Two years and I think that the wound has become a scar.
Yesterday was the second year death anniversary of my dead friend. It wasn’t bad. I stood there and it felt ok, like I had made peace with it. The dead have the easiest job.
I sat there smoking a cigarette with him thinking, my past is done. I think I became a grown up. I wasn’t linked to my junkie ex bf, I haven’t spoken to my best friend properly in over a year. I still have this strange broken heart that I cant explain or place so I leave it be.
I was very tangled up in the past tense, always felt like I was running or escaping, that I always just had to be out of reach. Time. What the fuck is it? The memories are so fragile. It just breaks apart.
Well that was dramatic. Dear Internet, it’s been a while. In my absence I started going to sound healings, that’s some new age shit with drums and noise that I can’t explain as healthy or sane. The most popular post on here is the one about my twin flame. What a dangerous concept. Mainly, cause my psychic told me that my junkie ex-bf wasn’t my twin flame and it threw off the centre of my universe as I knew it, spiralling an unhealthy fixation on the boy that does not love me. Oh? Did you know about that one? It’s really boring and the emotion is exhausting.
I also became recently obsessed with Karma, not that I fully understand the concept. I’m just standing still right now contemplating what lessons I need to master in this lifetime. There’s been some beautiful unfolding of life, divine timing or tragedy. Jury’s out.
True confession I wrote this on the 10th of March and today is now the 4th of April.

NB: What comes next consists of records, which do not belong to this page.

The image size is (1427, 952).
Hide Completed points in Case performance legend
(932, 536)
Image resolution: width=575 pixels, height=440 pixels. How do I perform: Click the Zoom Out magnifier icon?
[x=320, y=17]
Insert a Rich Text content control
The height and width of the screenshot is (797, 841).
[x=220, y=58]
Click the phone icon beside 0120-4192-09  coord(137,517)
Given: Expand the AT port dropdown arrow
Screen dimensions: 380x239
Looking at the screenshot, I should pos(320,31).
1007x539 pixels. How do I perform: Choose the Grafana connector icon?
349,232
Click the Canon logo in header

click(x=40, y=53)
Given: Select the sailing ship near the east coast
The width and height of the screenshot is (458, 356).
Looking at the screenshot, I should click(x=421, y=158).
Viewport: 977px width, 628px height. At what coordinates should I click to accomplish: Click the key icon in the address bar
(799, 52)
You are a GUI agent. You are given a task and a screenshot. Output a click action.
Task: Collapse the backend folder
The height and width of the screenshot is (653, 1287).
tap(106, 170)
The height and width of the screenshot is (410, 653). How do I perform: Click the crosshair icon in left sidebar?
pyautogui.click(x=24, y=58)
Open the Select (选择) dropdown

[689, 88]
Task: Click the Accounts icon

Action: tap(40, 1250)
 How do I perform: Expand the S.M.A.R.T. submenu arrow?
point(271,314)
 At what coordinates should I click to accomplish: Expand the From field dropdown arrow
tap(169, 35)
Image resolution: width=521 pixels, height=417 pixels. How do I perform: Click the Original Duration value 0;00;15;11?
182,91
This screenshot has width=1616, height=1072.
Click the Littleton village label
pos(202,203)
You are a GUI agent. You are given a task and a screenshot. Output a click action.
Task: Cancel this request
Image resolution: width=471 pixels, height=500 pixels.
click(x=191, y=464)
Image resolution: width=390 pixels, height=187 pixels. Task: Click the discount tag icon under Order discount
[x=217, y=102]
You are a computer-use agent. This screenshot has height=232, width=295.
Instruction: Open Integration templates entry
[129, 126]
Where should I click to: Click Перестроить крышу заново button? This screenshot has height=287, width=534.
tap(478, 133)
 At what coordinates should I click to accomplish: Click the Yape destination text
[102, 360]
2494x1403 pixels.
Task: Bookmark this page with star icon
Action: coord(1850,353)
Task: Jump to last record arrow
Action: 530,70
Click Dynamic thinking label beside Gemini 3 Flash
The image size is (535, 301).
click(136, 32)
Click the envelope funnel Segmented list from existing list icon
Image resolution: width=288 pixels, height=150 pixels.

Back to the psychic, I went yesterday, not because I was having a true emotional crisis as per usual. I couldn’t tell you my motivation. Maybe because I have read every source available on google, ten pages deep about twin flames. Maybe, the motivation was seeking new information. Was it helpful? No, therapy is helpful. I do it for fun-sies.
It’s been over twelve weeks since I last spoke to my heart destroying twin, and now I feel like my psyche is in crisis. I dreamt of him twice last week. It’s a purge. What I can’t explain to myself is that I am happy. I’m the closest to commitment and stability and a picket white fence that I have been my entire life. Granted, it’s probably only because I know it’s ending in two weeks. The ways we love when we know it’s final. Scarcity is real. What is marketing and sales? Love like you know the other person will die or leave you – cause they will. I like it. It fits in with my ethos. I did survive my broken heart, surviving nostalgia, well that is a new one isn’t it?